What to work on:
a. According to the Cuba fishing text, for how many years has Cuba been virtually off-limits to Americans?
b. In the Cuba fishing text, rewrite the part between "Even more than" and "in good ways.", inclusive, substituting "street corner" for "park bench".
Text block below:
MAKING DREAMS OF CUBA A REALITY
MAKING DREAMS OF CUBA A REALITY
Cuba Fishing Outfitters specializes in helping anglers from the US travel to Cuba to experience some of the best fishing on the planet. With this island nation being virtually off-limits to Americans for the past 50 years, the infrastructure and information for US travel is near non-existent.
Many people do ask me......."Why Cuba?" Both as a traveler and angler, there is a multitude of good reasons.
First of all, Cuba has for 50 years been "forbidden fruit" to most Americans. That in itself makes it intriguing. But more intriguing is the reality of life in Cuba and how truly different it is than what most of us are used to.
Even more than with other destinations, it is important to travel to Cuba with an open mind, and not spend your time always thinking "that's not the way we would do that in the USA!" Because I can assure you, the Cubans will do it differently. Better yet, observe, soak it all in, sit quietly on a park bench in Havana and watch life. Most of it will surprise you. Some of what you see will be frustrating or even depressing, but much of it will amaze you in good ways.
Most surprising to me after a lot of time spent in Cuba, is how very proud the Cuban people are of their country. Some of that astonishment just comes from me being an American, and being sure that every Cuban would be unhappy with their country. I think I can say with an open mind that almost all Cubans are hoping for a better life economically. They don't want to work as hard for as little money as they receive, and they would like to have a greater availability of goods and services. Life in Cuba is hard.
End of Text block.
Supplied entries below:
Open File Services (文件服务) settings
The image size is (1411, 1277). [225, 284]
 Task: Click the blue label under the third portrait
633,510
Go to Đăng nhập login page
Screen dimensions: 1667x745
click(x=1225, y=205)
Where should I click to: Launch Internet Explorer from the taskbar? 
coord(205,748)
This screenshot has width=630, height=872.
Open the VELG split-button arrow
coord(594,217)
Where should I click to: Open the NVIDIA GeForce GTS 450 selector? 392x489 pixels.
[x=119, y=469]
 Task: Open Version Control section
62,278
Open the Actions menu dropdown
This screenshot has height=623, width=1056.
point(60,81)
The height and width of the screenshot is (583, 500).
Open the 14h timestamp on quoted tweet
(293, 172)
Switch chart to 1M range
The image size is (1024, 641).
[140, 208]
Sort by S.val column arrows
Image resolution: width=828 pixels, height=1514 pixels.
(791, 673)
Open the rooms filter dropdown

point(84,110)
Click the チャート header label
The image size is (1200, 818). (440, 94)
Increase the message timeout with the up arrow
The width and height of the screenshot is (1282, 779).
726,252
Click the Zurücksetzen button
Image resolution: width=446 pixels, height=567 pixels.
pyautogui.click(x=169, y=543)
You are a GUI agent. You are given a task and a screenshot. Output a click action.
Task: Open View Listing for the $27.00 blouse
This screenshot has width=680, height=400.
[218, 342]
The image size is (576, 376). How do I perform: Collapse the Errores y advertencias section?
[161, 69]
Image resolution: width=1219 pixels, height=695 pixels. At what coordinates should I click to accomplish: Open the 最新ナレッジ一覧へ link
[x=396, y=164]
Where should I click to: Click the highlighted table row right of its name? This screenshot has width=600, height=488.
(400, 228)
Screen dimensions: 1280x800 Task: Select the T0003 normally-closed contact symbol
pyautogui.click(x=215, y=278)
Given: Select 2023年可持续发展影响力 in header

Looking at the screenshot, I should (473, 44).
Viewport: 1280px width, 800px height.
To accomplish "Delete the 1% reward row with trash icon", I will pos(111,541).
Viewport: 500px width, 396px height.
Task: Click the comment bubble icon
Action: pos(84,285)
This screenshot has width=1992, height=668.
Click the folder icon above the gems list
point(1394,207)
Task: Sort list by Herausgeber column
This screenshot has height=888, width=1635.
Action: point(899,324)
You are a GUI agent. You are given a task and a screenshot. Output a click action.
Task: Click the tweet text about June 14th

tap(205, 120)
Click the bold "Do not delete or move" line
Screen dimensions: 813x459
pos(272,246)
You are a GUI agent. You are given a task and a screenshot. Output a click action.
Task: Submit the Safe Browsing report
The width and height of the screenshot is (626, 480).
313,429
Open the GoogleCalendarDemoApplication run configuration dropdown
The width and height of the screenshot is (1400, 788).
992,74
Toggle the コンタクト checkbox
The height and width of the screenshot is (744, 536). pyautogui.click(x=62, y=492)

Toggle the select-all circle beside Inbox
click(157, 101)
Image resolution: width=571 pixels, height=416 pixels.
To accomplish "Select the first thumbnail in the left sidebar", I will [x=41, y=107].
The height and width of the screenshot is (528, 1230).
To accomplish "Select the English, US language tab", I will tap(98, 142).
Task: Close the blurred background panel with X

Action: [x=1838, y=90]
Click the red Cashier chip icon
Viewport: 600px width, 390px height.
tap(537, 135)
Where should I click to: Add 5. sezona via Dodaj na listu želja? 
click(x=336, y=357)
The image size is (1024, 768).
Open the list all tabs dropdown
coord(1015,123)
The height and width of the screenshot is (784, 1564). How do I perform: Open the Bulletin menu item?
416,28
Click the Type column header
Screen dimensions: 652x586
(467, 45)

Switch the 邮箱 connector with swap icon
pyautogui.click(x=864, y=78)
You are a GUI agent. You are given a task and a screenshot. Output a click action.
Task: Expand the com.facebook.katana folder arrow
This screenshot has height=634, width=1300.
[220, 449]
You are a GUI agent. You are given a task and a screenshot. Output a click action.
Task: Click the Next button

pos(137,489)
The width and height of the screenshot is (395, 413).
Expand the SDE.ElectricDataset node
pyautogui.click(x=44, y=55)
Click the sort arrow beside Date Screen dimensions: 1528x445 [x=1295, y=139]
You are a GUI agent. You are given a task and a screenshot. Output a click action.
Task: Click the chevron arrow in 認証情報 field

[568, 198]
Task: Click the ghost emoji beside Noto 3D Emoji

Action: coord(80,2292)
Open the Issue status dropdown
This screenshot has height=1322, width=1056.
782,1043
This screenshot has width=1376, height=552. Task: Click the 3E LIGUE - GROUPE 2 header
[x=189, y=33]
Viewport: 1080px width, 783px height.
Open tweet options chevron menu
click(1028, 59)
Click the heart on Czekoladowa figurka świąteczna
End of Supplied entries.
Answers given:
a. 50 years.

b.
Even more than with other destinations, it is important to travel to Cuba with an open mind, and not spend your time always thinking "that's not the way we would do that in the USA!" Because I can assure you, the Cubans will do it differently. Better yet, observe, soak it all in, sit quietly on a street corner in Havana and watch life. Most of it will surprise you. Some of what you see will be frustrating or even depressing, but much of it will amaze you in good ways.